After almost a minute, Sol asked. “Is it making any progress?”
“There is a soft inner layer that is easily penetrated,” said the hole ship. “Beyond that, however, is a tougher core through which I do not seem to be making any progress.”
She cursed under her breath. “Then try somewhere else. There has to be a weak point
somewhere
.”
The hole ship shifted to a new location of its own choosing and tried again. Sol knew, though, that there didn’t have to be a weak spot at all. If the Starfish were proficient at matter transmutation—which, given their other capabilities, seemed extremely likely—they could simply build a new hatch out of nothing and blend it seamlessly with the wall after they had passed through it. If something serious had happened to the Trident, Sol feared that they could be stuck in this chamber forever.
That’s
not
going to happen,
she vowed. She hadn’t come this far only to die in some obscure nook.
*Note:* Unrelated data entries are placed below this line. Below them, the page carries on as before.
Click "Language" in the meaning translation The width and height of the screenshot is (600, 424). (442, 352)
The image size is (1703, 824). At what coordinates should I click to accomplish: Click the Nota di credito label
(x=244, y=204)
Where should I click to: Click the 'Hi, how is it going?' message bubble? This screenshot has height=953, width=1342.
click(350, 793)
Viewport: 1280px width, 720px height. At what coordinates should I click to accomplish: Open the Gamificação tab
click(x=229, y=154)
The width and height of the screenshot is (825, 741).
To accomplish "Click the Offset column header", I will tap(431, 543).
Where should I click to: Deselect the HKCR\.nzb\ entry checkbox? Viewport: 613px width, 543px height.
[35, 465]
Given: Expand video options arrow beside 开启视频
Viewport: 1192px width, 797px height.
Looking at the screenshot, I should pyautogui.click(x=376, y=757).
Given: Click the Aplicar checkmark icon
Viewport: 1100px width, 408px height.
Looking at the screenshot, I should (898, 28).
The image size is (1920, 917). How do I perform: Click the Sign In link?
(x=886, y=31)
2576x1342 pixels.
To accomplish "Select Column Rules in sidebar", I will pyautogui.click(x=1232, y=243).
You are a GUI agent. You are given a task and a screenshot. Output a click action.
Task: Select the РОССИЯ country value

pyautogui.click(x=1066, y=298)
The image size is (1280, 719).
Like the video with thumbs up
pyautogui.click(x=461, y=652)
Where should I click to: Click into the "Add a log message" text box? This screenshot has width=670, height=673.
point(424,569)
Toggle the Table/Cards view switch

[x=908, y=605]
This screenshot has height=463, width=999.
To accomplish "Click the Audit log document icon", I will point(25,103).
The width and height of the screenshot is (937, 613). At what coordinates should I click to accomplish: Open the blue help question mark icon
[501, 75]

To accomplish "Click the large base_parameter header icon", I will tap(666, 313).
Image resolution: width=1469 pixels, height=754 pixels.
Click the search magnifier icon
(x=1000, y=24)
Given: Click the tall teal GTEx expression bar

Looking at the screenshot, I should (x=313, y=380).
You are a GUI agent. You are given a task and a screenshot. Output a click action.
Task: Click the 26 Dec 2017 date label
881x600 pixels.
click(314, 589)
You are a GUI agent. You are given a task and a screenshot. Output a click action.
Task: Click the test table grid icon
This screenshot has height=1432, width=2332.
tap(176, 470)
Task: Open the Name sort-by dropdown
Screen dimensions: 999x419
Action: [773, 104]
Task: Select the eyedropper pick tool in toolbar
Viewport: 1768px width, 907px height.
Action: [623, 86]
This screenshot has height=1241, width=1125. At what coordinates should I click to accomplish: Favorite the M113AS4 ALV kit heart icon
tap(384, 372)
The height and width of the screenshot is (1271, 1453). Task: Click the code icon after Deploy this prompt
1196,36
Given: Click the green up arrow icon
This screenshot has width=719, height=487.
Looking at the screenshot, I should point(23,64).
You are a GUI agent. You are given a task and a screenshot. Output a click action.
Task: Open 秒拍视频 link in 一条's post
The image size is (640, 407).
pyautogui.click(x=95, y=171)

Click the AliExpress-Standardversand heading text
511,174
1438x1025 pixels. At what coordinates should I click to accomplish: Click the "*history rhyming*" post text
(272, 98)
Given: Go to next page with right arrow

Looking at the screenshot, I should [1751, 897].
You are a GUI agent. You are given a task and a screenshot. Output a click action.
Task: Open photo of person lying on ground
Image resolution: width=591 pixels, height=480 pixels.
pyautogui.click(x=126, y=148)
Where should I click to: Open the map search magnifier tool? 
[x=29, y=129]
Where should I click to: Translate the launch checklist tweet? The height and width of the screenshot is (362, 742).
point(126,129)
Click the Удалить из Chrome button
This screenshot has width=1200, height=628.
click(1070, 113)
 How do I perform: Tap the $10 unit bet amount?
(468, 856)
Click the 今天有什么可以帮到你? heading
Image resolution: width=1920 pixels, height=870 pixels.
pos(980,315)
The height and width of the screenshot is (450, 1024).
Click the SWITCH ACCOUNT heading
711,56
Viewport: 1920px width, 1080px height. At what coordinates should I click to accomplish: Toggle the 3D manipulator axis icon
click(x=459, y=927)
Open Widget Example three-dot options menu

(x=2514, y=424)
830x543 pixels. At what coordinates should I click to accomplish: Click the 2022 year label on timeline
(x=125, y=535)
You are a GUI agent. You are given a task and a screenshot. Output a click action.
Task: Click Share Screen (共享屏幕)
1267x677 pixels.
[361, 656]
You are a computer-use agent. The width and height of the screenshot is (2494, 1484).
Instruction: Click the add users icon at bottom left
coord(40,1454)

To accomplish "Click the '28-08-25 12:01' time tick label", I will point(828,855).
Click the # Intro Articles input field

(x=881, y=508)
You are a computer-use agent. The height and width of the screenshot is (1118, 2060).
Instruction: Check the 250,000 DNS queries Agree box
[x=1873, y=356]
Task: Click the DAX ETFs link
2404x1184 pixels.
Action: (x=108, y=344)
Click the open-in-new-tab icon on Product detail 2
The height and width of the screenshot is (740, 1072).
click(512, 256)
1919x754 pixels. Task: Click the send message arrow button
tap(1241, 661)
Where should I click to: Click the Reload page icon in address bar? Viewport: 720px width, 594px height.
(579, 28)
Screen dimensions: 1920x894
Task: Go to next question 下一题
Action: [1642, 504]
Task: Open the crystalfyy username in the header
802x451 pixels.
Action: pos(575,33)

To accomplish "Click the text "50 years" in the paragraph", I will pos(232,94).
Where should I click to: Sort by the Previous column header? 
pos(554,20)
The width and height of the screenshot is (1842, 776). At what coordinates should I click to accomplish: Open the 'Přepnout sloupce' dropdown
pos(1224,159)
“What about calling for help?” suggested Inari. “It’s not as though we have any reason to hide anymore. The Unfit might have sent someone to see what’s going on. If we can contact them, they might be able to jump in here and get us out.”
Sol nodded, liking the suggestion. “Cleo?”
“Ftl is still out,” came the instant response. “This isn’t just the damping effect the Starfish put on us before. Something’s getting through, but it’s garbage. Static.”
“What about other ships?”
“I tried searching again, but
Eledone
gave me the same response. Apart from the seven hole ships we have configured here, there are none in the vicinity.”
“We can keep trying, anyway. Send a message detailing our situation. If anyone’s listening out for us, they might hear us through the noise. We can’t assume they won’t hear us just because we can’t hear them.”